A person or entity is a “wholesale client” if they satisfy the requirements of section 761G of the Corporations Act.
This commonly includes a person or entity:

  • who holds an Australian Financial Services License
  • who has or controls at least $10 million (and may include funds held by an associate or under a trust that the person manages)
  • that is a body regulated by APRA other than a trustee of:
    (i) a superannuation fund;
    (ii) an approved deposit fund;
    (iii) a pooled superannuation trust; or
    (iv) a public sector superannuation scheme.
    within the meaning of the Superannuation Industry (Supervision) Act 1993
  • that is a body registered under the Financial Corporations Act 1974.
  • that is a trustee of:
    (i) a superannuation fund; or
    (ii) an approved deposit fund; or
    (iii) a pooled superannuation trust; or
    (iv) a public sector superannuation scheme
    within the meaning of the Superannuation Industry (Supervision) Act 1993 and the fund, trust or scheme has net assets of at least $10 million.
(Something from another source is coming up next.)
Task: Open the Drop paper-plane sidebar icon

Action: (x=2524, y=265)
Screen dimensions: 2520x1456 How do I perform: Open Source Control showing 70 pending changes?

  • that is a listed entity or a related body corporate of a listed entity
  • that is an exempt public authority
  • that is a body corporate, or an unincorporated body, that:
    (i) carries on a business of investment in financial products, interests in land or other investments; and
    (ii) for those purposes, invests funds received (directly or indirectly) following an offer or invitation to the public, within the meaning of section 82 of the Corporations Act 2001, the terms of which provided for the funds subscribed to be invested for those purposes.
  • that is a foreign entity which, if established or incorporated in Australia, would be covered by one of the preceding paragraphs.